Task to carry out:
Reproduce the part of the listing that begins with the line containing "Click the red star epicenter on the map" and ends with the line containing "pyautogui.click(x=523, y=57)", keeping every line unchanged.

Dataset items:

_ _ _ _ _ _ _

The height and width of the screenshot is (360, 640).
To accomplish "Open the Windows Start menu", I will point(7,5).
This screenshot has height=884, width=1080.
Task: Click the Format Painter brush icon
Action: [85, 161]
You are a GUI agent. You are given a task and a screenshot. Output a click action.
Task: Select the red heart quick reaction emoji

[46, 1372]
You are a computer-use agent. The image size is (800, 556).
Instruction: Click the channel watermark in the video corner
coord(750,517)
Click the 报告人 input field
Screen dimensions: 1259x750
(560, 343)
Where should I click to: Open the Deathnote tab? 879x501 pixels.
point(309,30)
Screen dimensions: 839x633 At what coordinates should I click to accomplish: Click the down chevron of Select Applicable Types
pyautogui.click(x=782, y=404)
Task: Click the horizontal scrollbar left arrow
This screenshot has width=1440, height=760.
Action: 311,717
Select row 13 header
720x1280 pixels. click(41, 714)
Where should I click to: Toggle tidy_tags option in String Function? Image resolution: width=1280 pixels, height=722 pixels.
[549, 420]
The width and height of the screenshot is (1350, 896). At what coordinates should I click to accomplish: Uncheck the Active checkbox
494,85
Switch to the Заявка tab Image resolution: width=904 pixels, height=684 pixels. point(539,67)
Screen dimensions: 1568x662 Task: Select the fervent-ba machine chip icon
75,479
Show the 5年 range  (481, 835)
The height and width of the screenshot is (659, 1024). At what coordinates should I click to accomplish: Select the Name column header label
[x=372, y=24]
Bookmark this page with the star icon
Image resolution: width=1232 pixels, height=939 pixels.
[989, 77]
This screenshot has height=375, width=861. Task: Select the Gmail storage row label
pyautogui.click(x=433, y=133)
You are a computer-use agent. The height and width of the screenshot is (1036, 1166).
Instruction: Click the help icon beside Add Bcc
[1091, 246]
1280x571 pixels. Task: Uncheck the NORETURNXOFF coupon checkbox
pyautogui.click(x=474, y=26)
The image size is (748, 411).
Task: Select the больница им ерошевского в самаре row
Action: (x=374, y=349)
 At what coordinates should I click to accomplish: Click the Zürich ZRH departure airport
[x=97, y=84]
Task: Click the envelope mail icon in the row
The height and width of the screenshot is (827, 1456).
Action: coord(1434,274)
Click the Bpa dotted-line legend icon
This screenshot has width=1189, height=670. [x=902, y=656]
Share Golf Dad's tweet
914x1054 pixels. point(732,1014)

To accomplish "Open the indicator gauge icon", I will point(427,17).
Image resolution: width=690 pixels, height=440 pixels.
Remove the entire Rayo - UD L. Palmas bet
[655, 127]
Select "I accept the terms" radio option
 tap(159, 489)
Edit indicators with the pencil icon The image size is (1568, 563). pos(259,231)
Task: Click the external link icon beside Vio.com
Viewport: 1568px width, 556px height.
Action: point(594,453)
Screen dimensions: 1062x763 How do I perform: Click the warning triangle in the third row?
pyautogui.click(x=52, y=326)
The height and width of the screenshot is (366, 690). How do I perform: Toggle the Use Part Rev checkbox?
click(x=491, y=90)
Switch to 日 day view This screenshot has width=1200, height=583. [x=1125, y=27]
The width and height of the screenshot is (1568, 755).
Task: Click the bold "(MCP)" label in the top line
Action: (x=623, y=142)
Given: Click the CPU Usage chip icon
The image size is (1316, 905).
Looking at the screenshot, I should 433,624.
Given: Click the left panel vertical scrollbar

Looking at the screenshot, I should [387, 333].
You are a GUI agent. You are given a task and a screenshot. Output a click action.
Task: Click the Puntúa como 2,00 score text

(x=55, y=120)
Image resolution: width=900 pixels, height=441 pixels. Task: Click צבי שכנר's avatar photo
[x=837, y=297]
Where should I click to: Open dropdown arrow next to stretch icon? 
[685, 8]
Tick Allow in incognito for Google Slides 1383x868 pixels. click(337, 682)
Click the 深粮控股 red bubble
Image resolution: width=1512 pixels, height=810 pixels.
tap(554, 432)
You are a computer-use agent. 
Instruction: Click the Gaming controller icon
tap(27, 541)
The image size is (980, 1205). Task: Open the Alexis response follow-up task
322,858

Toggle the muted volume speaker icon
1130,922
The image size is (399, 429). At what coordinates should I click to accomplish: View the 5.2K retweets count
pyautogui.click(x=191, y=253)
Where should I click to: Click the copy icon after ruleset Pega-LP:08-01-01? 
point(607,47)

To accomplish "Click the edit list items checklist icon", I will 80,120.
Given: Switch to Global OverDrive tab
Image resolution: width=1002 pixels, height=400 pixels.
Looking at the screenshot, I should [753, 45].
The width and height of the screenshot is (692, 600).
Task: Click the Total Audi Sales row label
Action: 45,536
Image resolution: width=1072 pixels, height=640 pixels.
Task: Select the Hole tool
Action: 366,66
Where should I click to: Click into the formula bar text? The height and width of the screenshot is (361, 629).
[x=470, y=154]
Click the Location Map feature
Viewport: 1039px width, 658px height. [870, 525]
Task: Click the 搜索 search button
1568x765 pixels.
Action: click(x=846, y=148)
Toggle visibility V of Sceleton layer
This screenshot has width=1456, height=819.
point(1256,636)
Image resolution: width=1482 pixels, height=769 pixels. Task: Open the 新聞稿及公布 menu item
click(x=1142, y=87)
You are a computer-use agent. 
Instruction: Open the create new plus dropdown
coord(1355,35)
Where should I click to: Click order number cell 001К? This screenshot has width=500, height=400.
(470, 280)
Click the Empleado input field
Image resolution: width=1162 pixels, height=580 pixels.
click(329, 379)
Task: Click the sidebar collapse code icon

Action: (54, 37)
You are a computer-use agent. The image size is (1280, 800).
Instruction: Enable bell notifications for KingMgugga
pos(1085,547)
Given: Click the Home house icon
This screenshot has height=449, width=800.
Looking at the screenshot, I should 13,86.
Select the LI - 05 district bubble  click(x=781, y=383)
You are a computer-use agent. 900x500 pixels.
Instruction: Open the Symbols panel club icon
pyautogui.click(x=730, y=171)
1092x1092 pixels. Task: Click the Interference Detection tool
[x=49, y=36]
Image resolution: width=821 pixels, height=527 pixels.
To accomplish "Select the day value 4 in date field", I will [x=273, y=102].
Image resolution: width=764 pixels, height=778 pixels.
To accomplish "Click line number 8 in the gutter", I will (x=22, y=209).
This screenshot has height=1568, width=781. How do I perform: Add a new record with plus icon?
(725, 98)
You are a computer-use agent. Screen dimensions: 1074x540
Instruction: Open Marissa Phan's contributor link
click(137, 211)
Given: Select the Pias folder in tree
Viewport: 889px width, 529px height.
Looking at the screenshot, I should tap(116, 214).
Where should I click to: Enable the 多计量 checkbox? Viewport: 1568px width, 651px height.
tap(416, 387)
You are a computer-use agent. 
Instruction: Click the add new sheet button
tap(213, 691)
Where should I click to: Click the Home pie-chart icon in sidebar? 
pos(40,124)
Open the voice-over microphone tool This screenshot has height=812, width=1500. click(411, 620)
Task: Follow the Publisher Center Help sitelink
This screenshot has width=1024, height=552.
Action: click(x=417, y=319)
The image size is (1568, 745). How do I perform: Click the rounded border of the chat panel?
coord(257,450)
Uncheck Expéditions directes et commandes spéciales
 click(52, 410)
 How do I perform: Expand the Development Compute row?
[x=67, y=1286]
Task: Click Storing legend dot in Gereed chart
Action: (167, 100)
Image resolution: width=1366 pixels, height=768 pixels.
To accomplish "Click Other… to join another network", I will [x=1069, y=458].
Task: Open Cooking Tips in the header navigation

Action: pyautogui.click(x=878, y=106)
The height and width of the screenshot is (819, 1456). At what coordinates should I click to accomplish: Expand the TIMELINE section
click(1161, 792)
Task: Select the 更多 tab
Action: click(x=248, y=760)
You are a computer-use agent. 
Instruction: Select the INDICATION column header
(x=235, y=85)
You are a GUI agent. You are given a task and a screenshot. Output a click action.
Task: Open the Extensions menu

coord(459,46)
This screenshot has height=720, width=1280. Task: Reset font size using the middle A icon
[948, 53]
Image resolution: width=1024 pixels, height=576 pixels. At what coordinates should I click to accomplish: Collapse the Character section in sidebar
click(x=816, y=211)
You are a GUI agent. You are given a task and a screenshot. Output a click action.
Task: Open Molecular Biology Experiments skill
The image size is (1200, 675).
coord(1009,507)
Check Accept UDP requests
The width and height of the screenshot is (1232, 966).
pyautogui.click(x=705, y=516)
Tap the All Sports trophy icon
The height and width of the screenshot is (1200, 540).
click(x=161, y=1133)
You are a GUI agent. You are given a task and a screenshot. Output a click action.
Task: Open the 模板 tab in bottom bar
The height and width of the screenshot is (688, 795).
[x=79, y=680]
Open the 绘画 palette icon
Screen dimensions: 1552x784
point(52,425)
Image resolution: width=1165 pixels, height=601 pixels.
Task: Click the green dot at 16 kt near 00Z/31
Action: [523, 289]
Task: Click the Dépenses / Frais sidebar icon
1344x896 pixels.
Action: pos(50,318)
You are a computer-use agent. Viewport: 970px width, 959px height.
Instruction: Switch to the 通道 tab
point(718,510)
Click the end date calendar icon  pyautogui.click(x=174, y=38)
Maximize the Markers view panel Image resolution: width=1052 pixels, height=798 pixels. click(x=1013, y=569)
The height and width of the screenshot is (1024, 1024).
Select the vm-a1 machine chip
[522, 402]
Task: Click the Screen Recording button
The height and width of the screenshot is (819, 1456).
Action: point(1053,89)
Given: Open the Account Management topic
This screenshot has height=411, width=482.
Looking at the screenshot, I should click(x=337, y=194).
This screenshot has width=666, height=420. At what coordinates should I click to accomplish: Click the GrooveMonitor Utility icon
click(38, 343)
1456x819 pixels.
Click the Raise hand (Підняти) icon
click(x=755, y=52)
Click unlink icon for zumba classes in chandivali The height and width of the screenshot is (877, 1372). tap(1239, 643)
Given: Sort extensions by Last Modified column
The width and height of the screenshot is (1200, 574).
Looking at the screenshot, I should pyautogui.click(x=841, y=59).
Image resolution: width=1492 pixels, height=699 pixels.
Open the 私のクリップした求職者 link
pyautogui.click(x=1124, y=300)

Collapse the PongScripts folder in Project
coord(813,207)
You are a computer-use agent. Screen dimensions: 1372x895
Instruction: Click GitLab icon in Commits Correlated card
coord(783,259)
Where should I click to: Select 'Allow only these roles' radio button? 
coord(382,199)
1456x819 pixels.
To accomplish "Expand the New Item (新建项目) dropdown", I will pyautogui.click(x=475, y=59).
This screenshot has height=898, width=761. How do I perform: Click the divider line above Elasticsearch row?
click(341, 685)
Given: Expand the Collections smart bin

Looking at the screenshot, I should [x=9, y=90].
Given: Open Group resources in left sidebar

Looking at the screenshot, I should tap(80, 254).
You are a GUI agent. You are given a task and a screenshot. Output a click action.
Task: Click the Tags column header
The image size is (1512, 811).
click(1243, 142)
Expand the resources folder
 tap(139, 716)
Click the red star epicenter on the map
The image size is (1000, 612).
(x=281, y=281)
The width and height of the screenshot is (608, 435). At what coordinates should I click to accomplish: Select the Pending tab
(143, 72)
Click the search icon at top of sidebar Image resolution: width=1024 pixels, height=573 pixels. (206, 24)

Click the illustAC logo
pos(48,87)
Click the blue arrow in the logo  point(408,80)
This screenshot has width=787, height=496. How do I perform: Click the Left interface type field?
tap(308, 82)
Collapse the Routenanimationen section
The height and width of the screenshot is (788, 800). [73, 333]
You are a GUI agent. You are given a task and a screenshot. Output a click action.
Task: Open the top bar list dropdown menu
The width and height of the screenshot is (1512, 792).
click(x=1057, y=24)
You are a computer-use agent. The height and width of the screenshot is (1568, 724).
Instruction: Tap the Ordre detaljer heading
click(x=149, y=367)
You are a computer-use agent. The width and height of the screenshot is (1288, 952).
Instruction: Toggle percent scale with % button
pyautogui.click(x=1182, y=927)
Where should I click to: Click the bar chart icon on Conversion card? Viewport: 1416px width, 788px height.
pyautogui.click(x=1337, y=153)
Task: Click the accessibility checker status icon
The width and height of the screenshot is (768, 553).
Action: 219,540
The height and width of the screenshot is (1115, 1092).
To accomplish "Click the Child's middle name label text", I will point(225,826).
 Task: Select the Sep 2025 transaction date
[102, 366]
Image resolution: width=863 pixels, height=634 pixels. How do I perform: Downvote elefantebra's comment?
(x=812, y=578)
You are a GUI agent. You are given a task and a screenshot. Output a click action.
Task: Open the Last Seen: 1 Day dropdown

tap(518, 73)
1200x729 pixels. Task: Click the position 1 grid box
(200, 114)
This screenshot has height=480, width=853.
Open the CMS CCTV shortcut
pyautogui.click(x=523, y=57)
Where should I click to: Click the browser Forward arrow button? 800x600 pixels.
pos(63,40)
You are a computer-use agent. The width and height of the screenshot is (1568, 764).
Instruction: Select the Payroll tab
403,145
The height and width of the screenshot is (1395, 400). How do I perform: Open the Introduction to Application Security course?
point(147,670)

_ _ _ _ _ _ _

Output of the exercise:
Click the red star epicenter on the map
The image size is (1000, 612).
(x=281, y=281)
The width and height of the screenshot is (608, 435). At what coordinates should I click to accomplish: Select the Pending tab
(143, 72)
Click the search icon at top of sidebar Image resolution: width=1024 pixels, height=573 pixels. (206, 24)

Click the illustAC logo
pos(48,87)
Click the blue arrow in the logo  point(408,80)
This screenshot has width=787, height=496. How do I perform: Click the Left interface type field?
tap(308, 82)
Collapse the Routenanimationen section
The height and width of the screenshot is (788, 800). [73, 333]
You are a GUI agent. You are given a task and a screenshot. Output a click action.
Task: Open the top bar list dropdown menu
The width and height of the screenshot is (1512, 792).
click(x=1057, y=24)
You are a computer-use agent. The height and width of the screenshot is (1568, 724).
Instruction: Tap the Ordre detaljer heading
click(x=149, y=367)
You are a computer-use agent. The width and height of the screenshot is (1288, 952).
Instruction: Toggle percent scale with % button
pyautogui.click(x=1182, y=927)
Where should I click to: Click the bar chart icon on Conversion card? Viewport: 1416px width, 788px height.
pyautogui.click(x=1337, y=153)
Task: Click the accessibility checker status icon
The width and height of the screenshot is (768, 553).
Action: 219,540
The height and width of the screenshot is (1115, 1092).
To accomplish "Click the Child's middle name label text", I will point(225,826).
 Task: Select the Sep 2025 transaction date
[102, 366]
Image resolution: width=863 pixels, height=634 pixels. How do I perform: Downvote elefantebra's comment?
(x=812, y=578)
You are a GUI agent. You are given a task and a screenshot. Output a click action.
Task: Open the Last Seen: 1 Day dropdown

tap(518, 73)
1200x729 pixels. Task: Click the position 1 grid box
(200, 114)
This screenshot has height=480, width=853.
Open the CMS CCTV shortcut
pyautogui.click(x=523, y=57)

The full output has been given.